GiraffaFS / giraffa

Giraffa FileSystem (Slack: giraffa-fs.slack.com)
https://giraffa.ci.cloudbees.com
Apache License 2.0
17 stars 6 forks source link

Fix dangling Connections in client and unit tests #158

Closed pjeli closed 9 years ago

pjeli commented 9 years ago

NamespaceAgent, INodeManager, and GiraffaWebObserver are leaking HBase Connection objects which are accumulating when running unit tests and causing failures.

shvachko commented 9 years ago

This fixes some of the exceptions, but I still see a lot of ConnectException in the following context:

15/05/27 12:14:58 INFO zookeeper.ClientCnxn: Opening socket connection to server localhost/0:0:0:0:0:0:0:1:60213. Will not attempt to authenticate using SASL (unknown error)
15/05/27 12:14:58 WARN zookeeper.ClientCnxn: Session 0x14d96c950fa000d for server null, unexpected error, closing socket connection and attempting reconnect
java.net.ConnectException: Connection refused
    at sun.nio.ch.SocketChannelImpl.checkConnect(Native Method)
    at sun.nio.ch.SocketChannelImpl.finishConnect(SocketChannelImpl.java:692)
    at org.apache.zookeeper.ClientCnxnSocketNIO.doTransport(ClientCnxnSocketNIO.java:361)
    at org.apache.zookeeper.ClientCnxn$SendThread.run(ClientCnxn.java:1081)

Where Session 0x14d96c950fa000d was opened some unit tests ago, but never closed.

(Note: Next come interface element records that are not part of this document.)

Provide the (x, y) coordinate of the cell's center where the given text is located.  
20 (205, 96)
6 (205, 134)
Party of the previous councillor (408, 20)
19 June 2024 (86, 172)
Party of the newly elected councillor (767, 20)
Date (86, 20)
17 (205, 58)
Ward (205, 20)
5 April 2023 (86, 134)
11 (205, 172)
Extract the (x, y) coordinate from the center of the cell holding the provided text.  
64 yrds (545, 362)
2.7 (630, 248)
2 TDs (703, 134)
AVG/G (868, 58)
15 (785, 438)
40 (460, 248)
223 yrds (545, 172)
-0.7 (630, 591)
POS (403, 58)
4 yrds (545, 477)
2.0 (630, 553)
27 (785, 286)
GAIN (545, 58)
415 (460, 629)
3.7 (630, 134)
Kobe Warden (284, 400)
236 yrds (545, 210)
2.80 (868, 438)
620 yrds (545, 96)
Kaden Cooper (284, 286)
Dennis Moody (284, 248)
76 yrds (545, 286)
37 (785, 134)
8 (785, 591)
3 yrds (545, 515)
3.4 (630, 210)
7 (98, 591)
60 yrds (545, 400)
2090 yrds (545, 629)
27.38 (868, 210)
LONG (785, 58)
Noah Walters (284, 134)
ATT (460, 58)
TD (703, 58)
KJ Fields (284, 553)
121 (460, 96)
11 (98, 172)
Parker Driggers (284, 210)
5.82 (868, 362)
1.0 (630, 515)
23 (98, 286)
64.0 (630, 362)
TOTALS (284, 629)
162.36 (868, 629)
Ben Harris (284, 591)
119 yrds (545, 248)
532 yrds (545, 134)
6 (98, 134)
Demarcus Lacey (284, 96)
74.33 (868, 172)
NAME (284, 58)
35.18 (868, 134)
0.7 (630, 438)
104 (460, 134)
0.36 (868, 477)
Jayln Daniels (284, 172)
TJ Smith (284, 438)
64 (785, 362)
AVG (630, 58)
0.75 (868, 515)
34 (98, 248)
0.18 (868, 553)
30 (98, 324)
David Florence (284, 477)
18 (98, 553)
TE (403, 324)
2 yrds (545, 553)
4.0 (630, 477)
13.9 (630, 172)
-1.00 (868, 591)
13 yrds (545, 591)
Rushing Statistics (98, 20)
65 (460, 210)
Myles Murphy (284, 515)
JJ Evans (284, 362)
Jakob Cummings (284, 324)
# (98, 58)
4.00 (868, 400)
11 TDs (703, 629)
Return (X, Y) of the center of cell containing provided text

pjeli commented 9 years ago

Try now. Added ZkCluster into HBaseTestingUtil on cluster creation. I think there is a bug in HBaseTestingUtil.startMiniCluster -- it does not register the MiniZKCluster to the MiniHBaseCluster and therefore does not shut it down on cluster.shutdown().

We can register it manually though.

shvachko commented 9 years ago

Latest revision worked for me. I do not see ConnectException. Let's think how to wrap it in a single method though.

pjeli commented 9 years ago

So the reason that last one worked for you was because the ZK servers of old runs were never being killed so the clients still had something to connect to. I had the wrong fix basically.

I've since then found the problem (as we talked offline). The last problem was in NamespaceAgent.format(); there was a dangling Connection that was never closed.

Check the latest pull request. All tests passed on my machine on both CLI and IntelliJ.

shvachko commented 9 years ago

Plamen, good gob getting to the bottom of it! Looks like you nailed all connections now. One thing I didn't like, that you made INodeManager manage Connection for tests. So I changed it to one of your previous variants, when tests create and close their own connections. No changes INodeManager then. I also think we don't need the CoprocessorEnvironment in INodeManager, but it's a subject of another issue. Could you please run the tests, check if that works for you.

pjeli commented 9 years ago

Thanks Konst. All's working now. Committed: 39f6f166f4ef169890280e95b890080bbe703542.